What to do:
Begin at the line that has "You are a computer-use agent." and stop after the line that has "pyautogui.click(x=14, y=15)". Write those lines out again, requests included, and scale only the click coordinates in the answers by 1.25, rounding to whole numbers with halves going up. Leave the pictures out.

Supplied records:

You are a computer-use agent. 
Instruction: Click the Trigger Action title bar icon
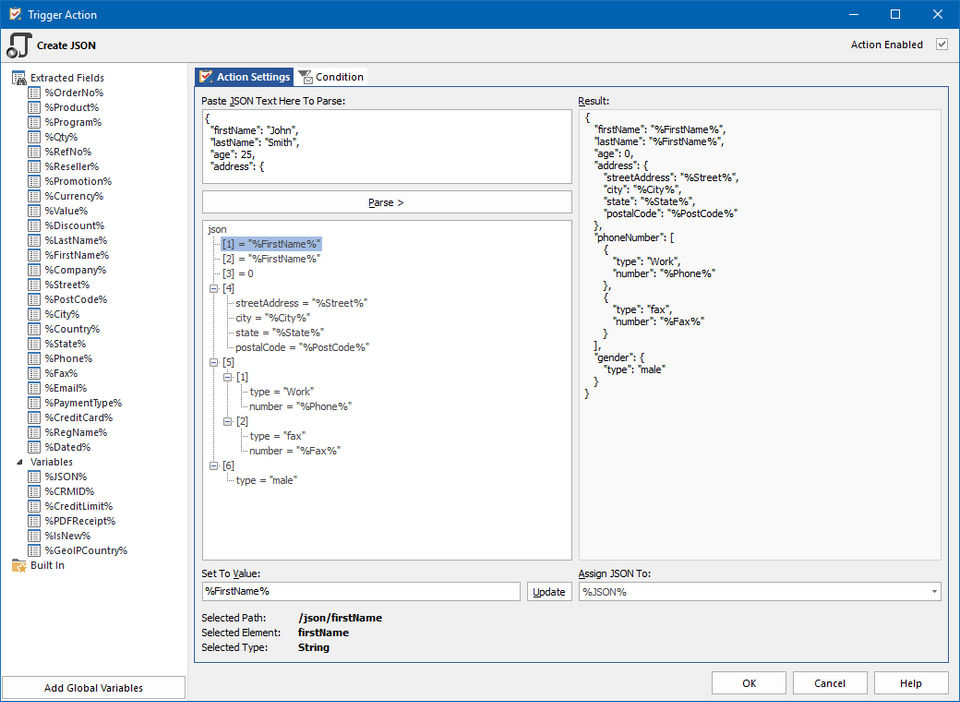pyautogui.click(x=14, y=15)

--

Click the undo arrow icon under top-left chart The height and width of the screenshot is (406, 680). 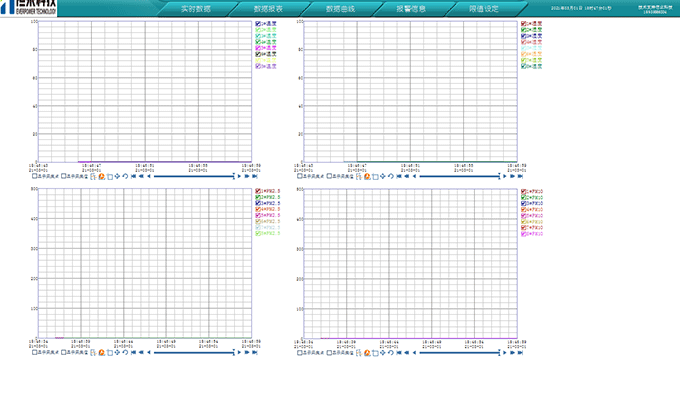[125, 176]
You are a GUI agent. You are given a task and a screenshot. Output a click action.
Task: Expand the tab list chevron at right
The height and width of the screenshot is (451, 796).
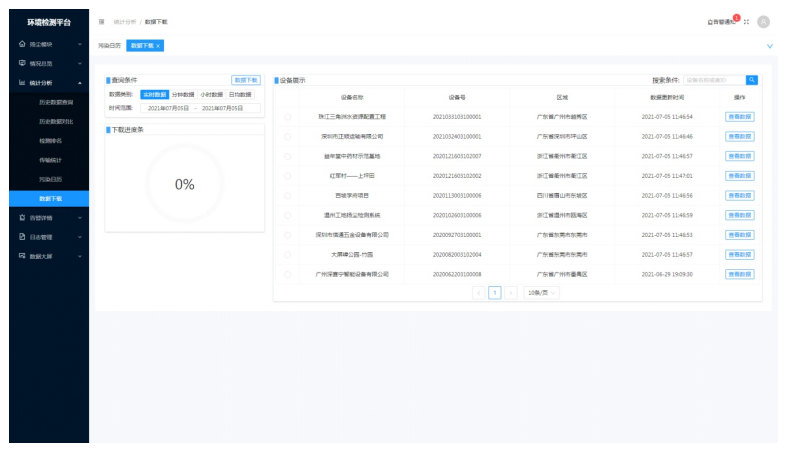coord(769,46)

---

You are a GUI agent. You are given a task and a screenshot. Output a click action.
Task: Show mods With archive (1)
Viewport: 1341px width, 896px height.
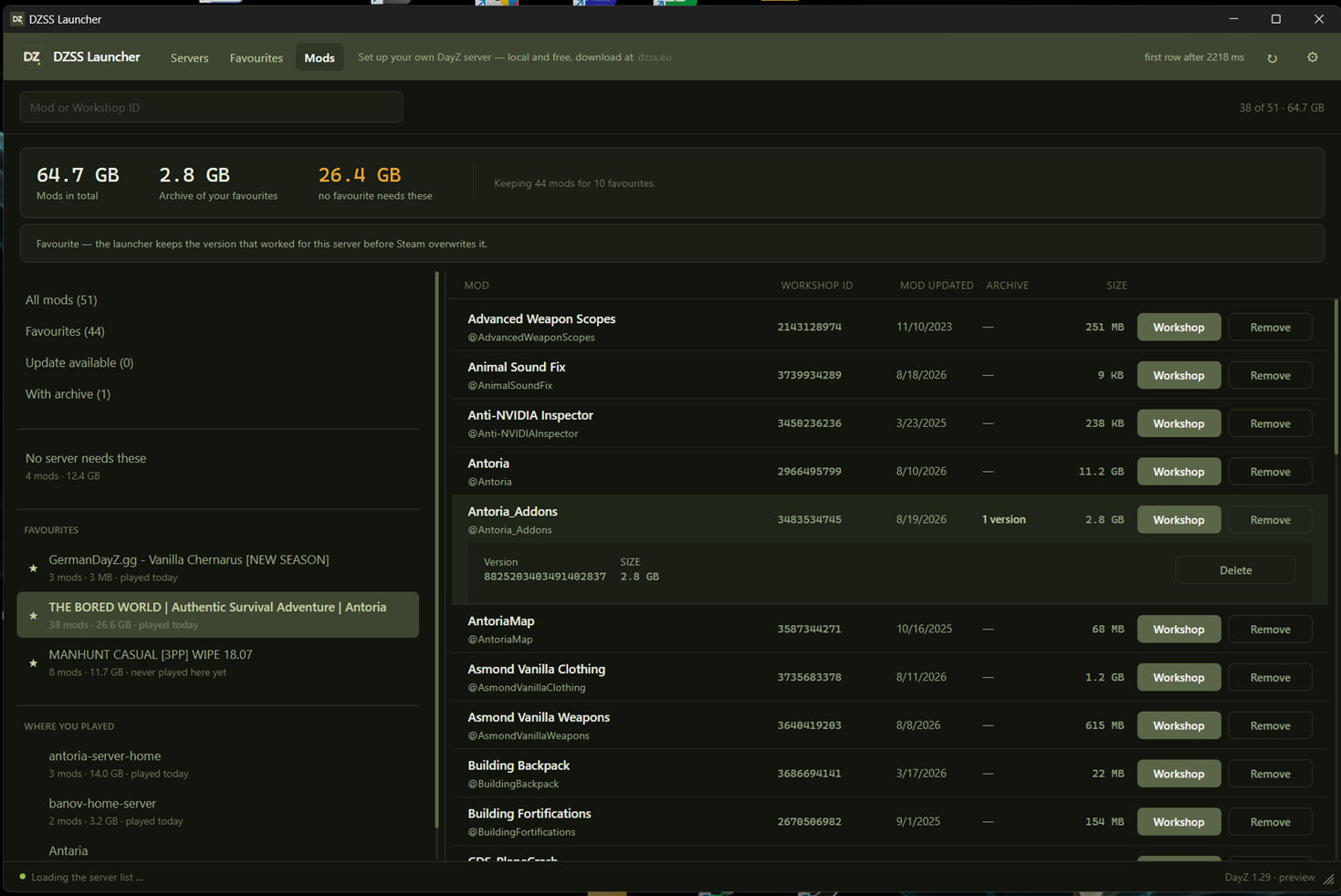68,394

Output of the task:
You are a computer-use agent. 
Instruction: Click the Trigger Action title bar icon
pyautogui.click(x=18, y=19)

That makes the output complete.